[抜粋]
****
水草牧師の説教庫

聖書からのメッセージの倉庫です

神が神であるゆえに

ヨブ1:6-2:10

 

  • サタンの訴え

(1)サタン

 「ヨブはいたずらに神を恐れましょうか。

 1:10 あなたは彼と、その家とそのすべての持ち物との回りに、垣を巡らしたではありませんか。あなたが彼の手のわざを祝福されたので、彼の家畜は地にふえ広がっています。

 1:11 しかし、あなたの手を伸べ、彼のすべての持ち物を打ってください。彼はきっと、あなたに向かってのろうに違いありません。」

 サタンはヨブについて神にこのように告発しました。サタンとは人類の敵であり、告発者です。サタンはもともと神に仕えることをその務めとした霊的実在である天使でしたが、その自分の領域に満足することができず、自ら「いと高き方」神のようになろうとした結果、堕落してしまいました。そのときに、同じ罪を犯した多くの御使いたちも一緒に堕落して神に敵対する勢力となりました。イザヤ書14章にはバビロンへの宣告の中にサタンへの神のさばきのことばが記されていると古代教会以来、読まれてきました。
****
[表示データ]
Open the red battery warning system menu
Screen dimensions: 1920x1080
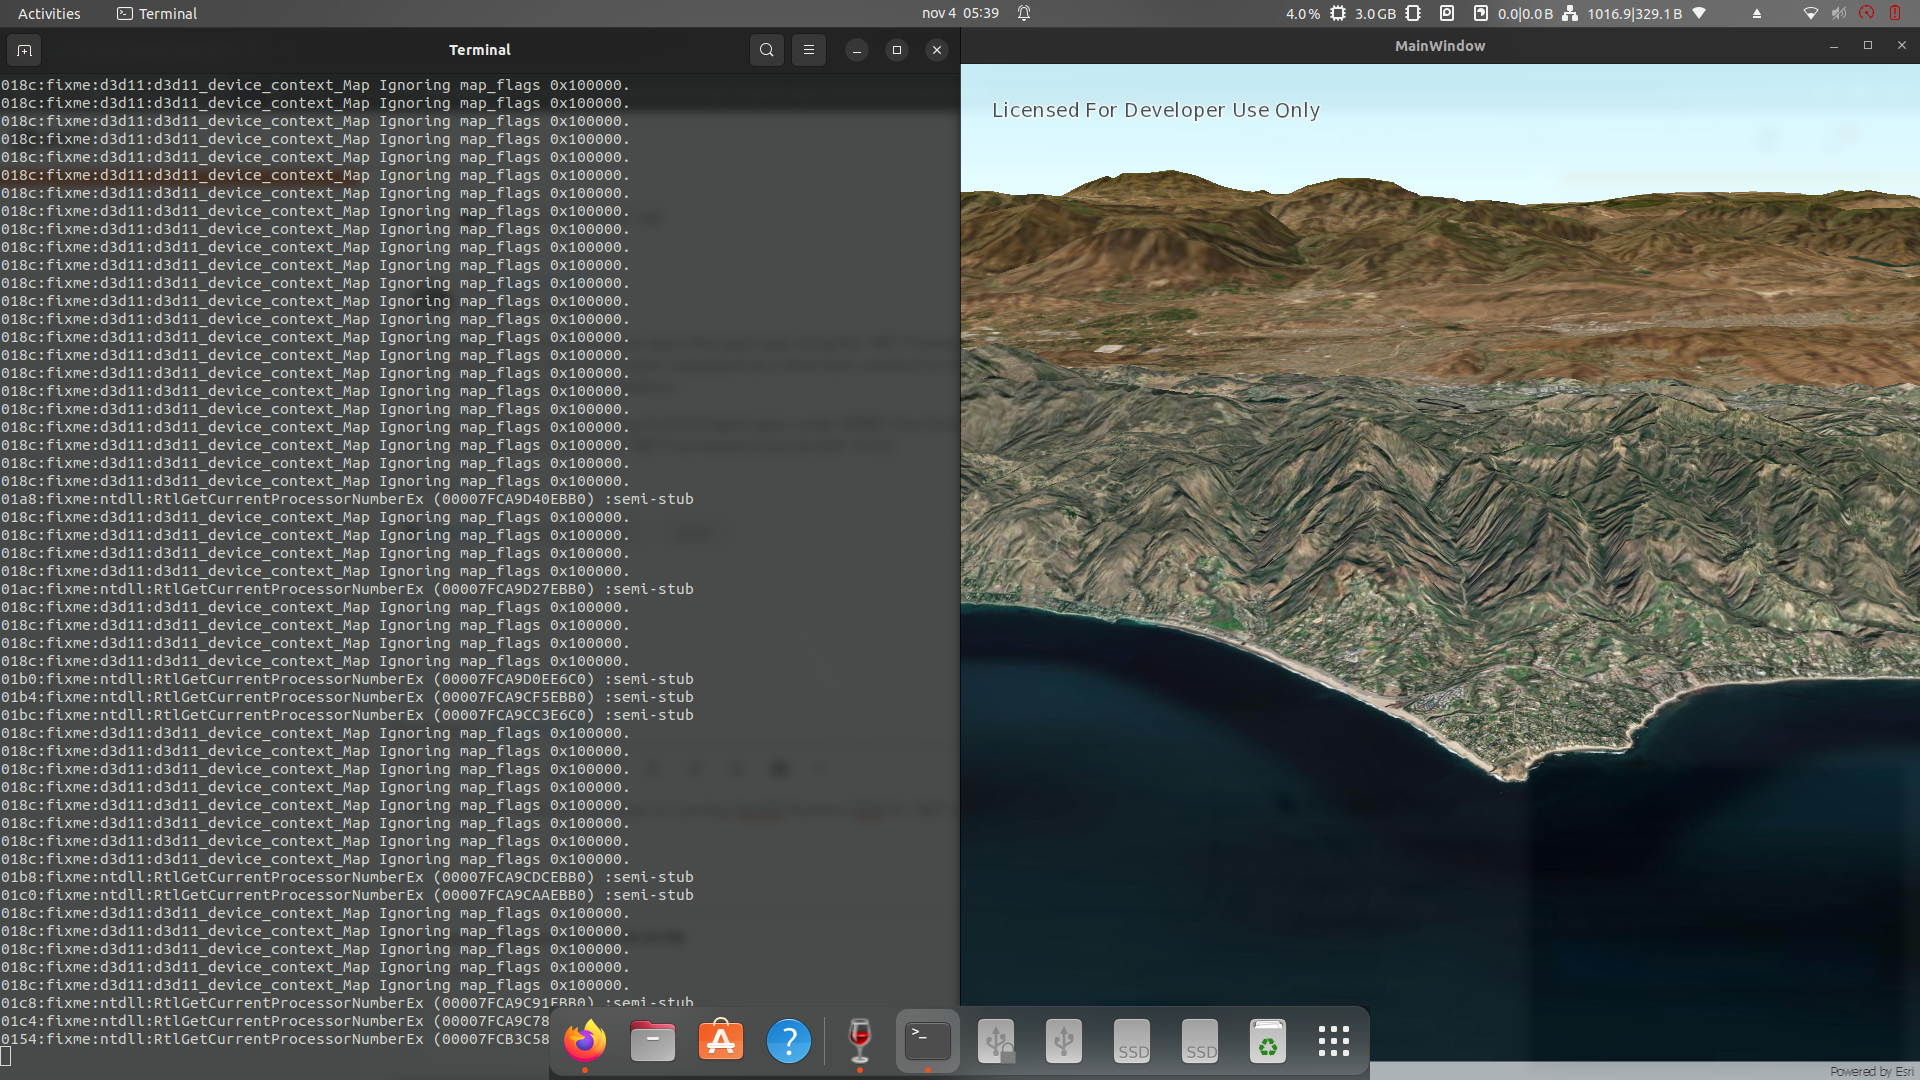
****
[設問]
1 > ヨブ記の説教の抜粋から、「1:11 しかし、あなたの手」を含む箇所から書き始め、「教会以来、読まれてきました。」まで一字一句変えずに書き出してください。
2 > 抜粋によると、サタンはもともと何であったとされていますか。

[各設問の解答]
1 >
1:11 しかし、あなたの手を伸べ、彼のすべての持ち物を打ってください。彼はきっと、あなたに向かってのろうに違いありません。」

 サタンはヨブについて神にこのように告発しました。サタンとは人類の敵であり、告発者です。サタンはもともと神に仕えることをその務めとした霊的実在である天使でしたが、その自分の領域に満足することができず、自ら「いと高き方」神のようになろうとした結果、堕落してしまいました。そのときに、同じ罪を犯した多くの御使いたちも一緒に堕落して神に敵対する勢力となりました。イザヤ書14章にはバビロンへの宣告の中にサタンへの神のさばきのことばが記されていると古代教会以来、読まれてきました。

2 > 神に仕えることをその務めとした霊的実在である天使です。